◆ **Source**:

[Begin]

# Planning Colorado ski trip......need your help!!!



## Argo (Feb 25, 2010)

Keystone if you want night time skiing.


----------



## snowklinger (Aug 30, 2011)

and isnt crowded

if u go with vail passes breck is nice and not very steep, you can ride almost everywhere and not get into anything steep unless you're trying.


----------



## DiggerXJ (Apr 4, 2013)

Keystone would fit you pretty well since you want night skiing, 2hrs from Denver, and are still a beginner. I have fun when I go there for sure.


----------



## Mystery2many (Aug 14, 2013)

It gets really cold at night the surface gets much harder at Keystone. If you are not use to icy conditions I would be mindful of it. But if thats not an issue, riding Keystone at night is so much fun! 

I would suggest Breckenridge, because the green and blue runs are very wide and long. And you can take the bus to ride Keystone at night with the same lift ticket if you didn't get enough riding in that day.


----------



## killclimbz (Aug 10, 2007)

December is rather early for just about anywhere. Colorado does not get a super deep snow pack in the best of seasons, so it can be pretty thin at that time. Last year December was one of the more snowy months. Over 100" fell, so it was actually decent, but that 100" fell on basically nothing. 

Anyway, Loveland, Winterpark, Copper, Keystone, A-Basin, Breckenridge all fit with your two hour from Denver drive time. Vail and Beaver Creek are right at two hours to two and a half depending on where exactly you are leaving from in the metro. 

Copper has an excellent area for beginners if they have enough snow to open it. 

Loveland would probably be the least crowded at that time.

[End]

◆ **Required actions**:
(a) Rewrite the paragraph of the Colorado ski thread that begins "Anyway, Loveland, Winterpark" as a short list, keeping its main facts.
(b) Supply a continuation of the Colorado ski thread, starting after its final line.
The listing has no connection to the Colorado ski thread.

◆ **Data provided**:
[Begin]

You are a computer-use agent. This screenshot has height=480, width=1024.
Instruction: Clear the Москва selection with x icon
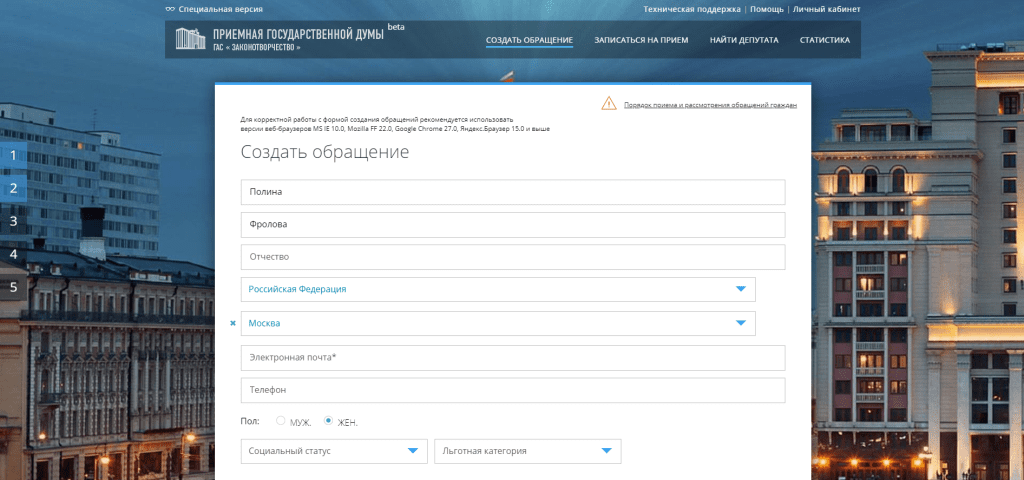point(233,323)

[End]

◆ **Results by task**:
(a)
- Within a two-hour drive of Denver: Loveland, Winterpark, Copper, Keystone, A-Basin, Breckenridge
- About two to two and a half hours, depending on where in the metro you leave from: Vail, Beaver Creek

(b)
Breck, Vail, A-Basin, Keystone, Beaver Creek are all on the same pass. So if you buy the Epic, I'd stick with those.


----------



## linvillegorge (Jul 6, 2009)

Loveland seems to fit your criteria the best. But for when you're coming, I'd expect thin snowpack and cold as hell.


----------



## bmaniga (Sep 26, 2012)

It looks like you're coming from Arizona, so depending on your group size I would look into using Alpine Ski Club. I used them for a Telluride trip last season and it cost me less than the lift tickets alone would have if I had gone without the group.

With that said I agree that December is early for any out of state trips. My trip was the first week in January, and I was disappointed with the quality of snow.


----------



## BurtonAvenger (Aug 14, 2007)

Just go to Keystone.


----------



## Krato (Apr 29, 2013)

Sharpen the ^[email protected]# out of your edges if you plan on night riding Keystone in December. Or just bring a pair of iceskates.


----------



## modusoperandi (Sep 26, 2013)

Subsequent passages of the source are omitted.